Çocukların beslenme alışkanlıklarını doğru şekilde kazanmaları noktasında, yemek yemeyi olduğundan farklı şekillerde konumlandırmamaları konusunda ailelerin tutumları kritik önem taşır. Onları beslenmeyle ilgili bilgilendirirken bir besin grubunu gereğinden fazla yüceltmemeye, başka bir besin grubunu tüketmesi karşılığında “ödüllendirileceği” gibi algılar yaratmamaya özen göstermek gerekir. Elbette tüketmekten keyif almadığı bazı yiyecekler olacaktır, ancak bunları tüketmesi karşılığında anne ve babadan “ödül” alması, o yiyeceği yalnızca ödül karşılığında tüketilecek kadar kötü bir yiyecek olarak kabul etmesine neden olur. Hepimiz bazen yemekten çok da keyif almadığımız şeyler yemek zorunda kalırız ve kimse bize onu yememiz karşılığında bir şeyler vadetmez. Bu noktada anne babanın da bazen sevmediği şeyler yediğini göstermesi, hatta bazı besin gruplarını sevmiyormuş gibi yaparak “yine de yediğini” vurgulaması, çocuğun beslenmeyi doğru algılamasını destekleyebilir. Örneğin, annesinin bezelye sevmediğini bilen ve akşam yemeğinde bezelye olduğunu gören çocuk, “Sevmiyorsan bu yemeği neden pişirdin?” diye sorgulayacak ve bu sayede beslenmenin doğrudan yiyeceğin lezzetini sevmekle ilişkili olmadığını görecektir. Yani çocuğunuzun brokoli yemesi için brokoliyi şekilden şekile sokmak, brokoli ile değişik oyunlar yaratmak, onun “aslında” ne kadar iyi, ne ne kadar lezzetli bir yiyecek olduğunu anlatmak yerine; o günün brokoli günü olduğunu ve yarının başka bir gün olacağını söylemek daha doğru tepkiler yaratır. 
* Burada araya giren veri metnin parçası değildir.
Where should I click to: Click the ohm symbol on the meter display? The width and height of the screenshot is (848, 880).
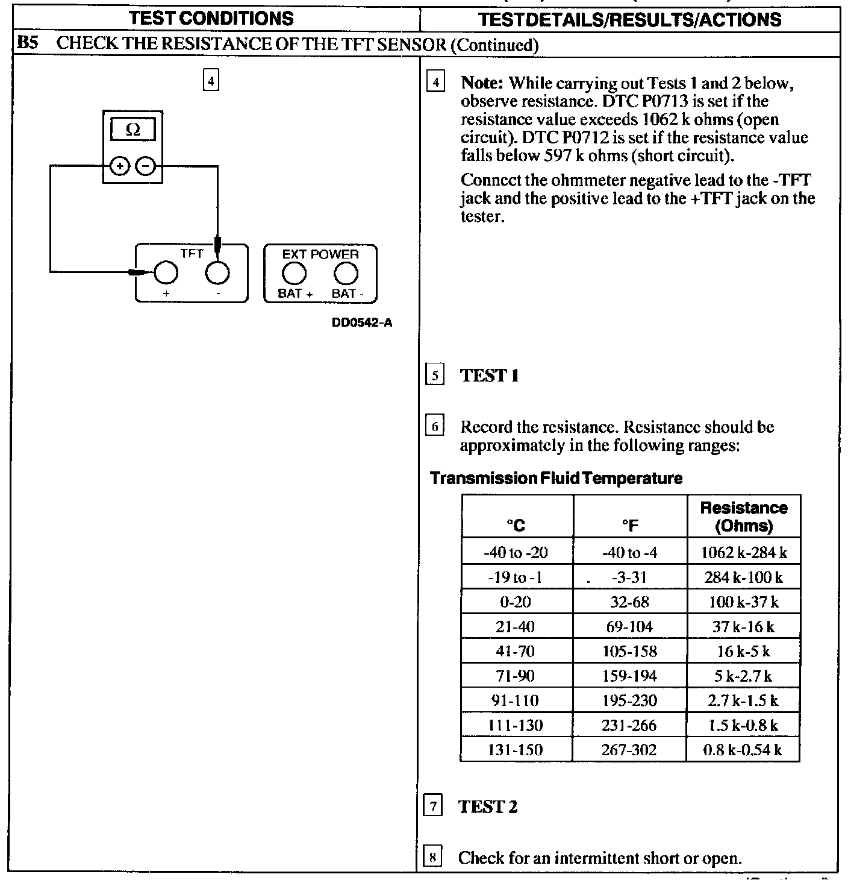132,130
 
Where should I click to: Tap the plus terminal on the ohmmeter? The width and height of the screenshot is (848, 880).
120,166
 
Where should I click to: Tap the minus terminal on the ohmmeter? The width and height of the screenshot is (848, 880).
145,166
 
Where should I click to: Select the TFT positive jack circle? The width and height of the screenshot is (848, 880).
166,273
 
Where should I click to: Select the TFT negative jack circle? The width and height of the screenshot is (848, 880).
217,273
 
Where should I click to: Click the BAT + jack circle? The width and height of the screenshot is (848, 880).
295,274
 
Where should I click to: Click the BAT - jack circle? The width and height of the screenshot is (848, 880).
346,274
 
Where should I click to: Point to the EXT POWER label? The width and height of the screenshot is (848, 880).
320,254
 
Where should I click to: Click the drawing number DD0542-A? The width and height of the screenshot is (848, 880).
362,322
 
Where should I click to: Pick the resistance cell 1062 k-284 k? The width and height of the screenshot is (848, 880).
744,552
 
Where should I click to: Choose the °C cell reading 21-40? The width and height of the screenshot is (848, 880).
516,627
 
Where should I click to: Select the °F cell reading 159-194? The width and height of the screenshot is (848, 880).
629,676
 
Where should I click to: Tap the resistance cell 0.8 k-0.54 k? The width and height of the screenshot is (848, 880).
743,750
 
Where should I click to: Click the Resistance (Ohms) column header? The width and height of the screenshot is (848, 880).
744,517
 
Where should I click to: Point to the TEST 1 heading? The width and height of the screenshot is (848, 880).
489,376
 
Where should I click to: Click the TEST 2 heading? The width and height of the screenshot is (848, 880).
488,806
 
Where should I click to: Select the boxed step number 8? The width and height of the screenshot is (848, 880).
432,857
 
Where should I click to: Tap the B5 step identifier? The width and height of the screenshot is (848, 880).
28,43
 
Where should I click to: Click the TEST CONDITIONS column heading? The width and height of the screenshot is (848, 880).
211,18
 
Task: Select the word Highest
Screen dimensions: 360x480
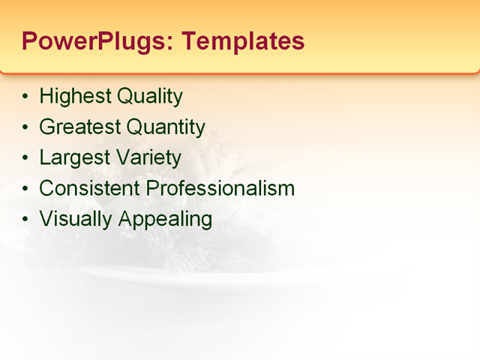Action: point(72,97)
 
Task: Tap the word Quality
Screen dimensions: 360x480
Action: point(147,97)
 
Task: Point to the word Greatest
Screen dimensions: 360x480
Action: point(80,128)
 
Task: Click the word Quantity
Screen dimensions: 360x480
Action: point(166,128)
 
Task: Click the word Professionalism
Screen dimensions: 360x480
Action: point(220,188)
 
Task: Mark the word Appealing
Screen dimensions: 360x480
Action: point(164,219)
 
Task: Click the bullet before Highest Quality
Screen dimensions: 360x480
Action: point(27,98)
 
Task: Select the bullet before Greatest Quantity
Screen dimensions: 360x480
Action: point(27,128)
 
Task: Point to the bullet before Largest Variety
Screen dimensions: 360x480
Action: point(27,159)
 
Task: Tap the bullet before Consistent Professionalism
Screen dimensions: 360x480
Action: point(27,189)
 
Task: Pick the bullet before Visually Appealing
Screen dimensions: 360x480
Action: point(27,220)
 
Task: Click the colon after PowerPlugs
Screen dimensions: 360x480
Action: point(171,44)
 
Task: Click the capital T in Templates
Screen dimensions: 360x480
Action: point(190,40)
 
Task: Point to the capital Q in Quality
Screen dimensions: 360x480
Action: point(120,97)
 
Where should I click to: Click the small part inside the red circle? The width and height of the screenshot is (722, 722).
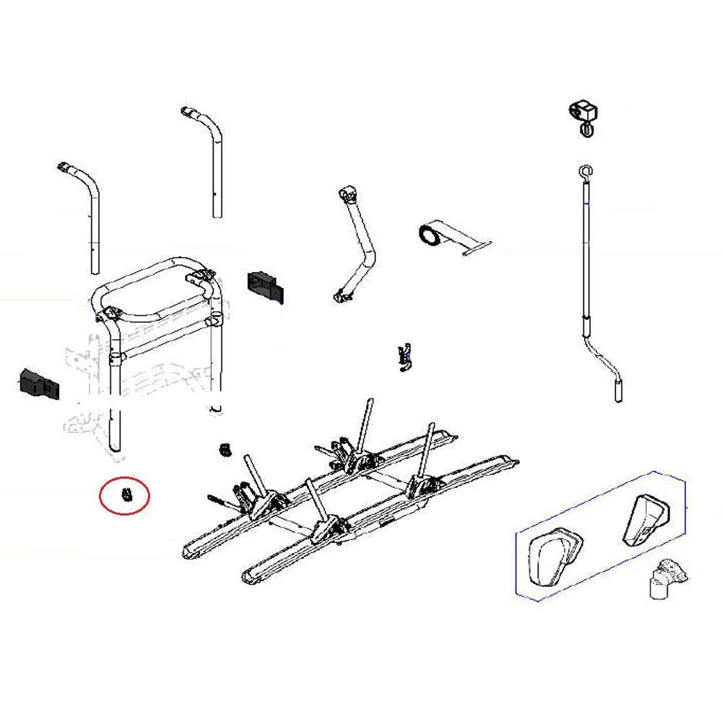click(x=126, y=495)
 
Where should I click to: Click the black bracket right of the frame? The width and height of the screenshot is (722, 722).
click(x=264, y=283)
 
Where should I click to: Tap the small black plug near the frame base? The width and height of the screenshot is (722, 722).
click(x=225, y=450)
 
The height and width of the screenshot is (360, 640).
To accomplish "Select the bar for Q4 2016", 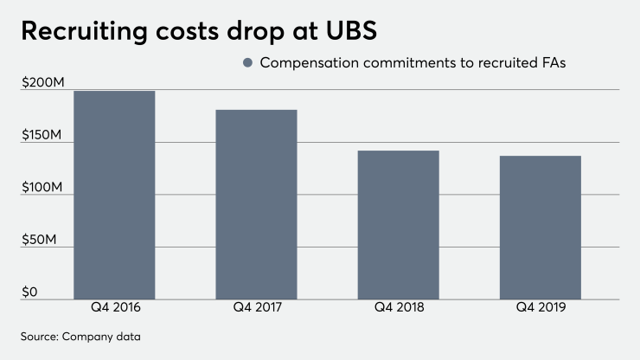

Çocuk gelişimi konusunda beslenmenin yalnızca fiziksel dengeyi iyileştirmek için önemli olduğunu düşünmek yanlış olur. Yeterli ve dengeli beslenmeyi öğrenmek ve bu doğrultuda faydalı alışkanlıklar geliştirmek, çocuğun fiziksel, psikolojik ve sosyal bütünlüğünün iyileşmesine katkı sağlar. Dolayısıyla bugün çocuklar için yapacağımız seçimler, sergileyeceğimiz tutumlar ve onlar üzerinde yaratacağımız her türlü algı, aslında yarının dünyasını yaratacak olan zihinleri beslemektir. Şüphesiz ki dünya, çocukların alışkanlıkları ile şekillenir.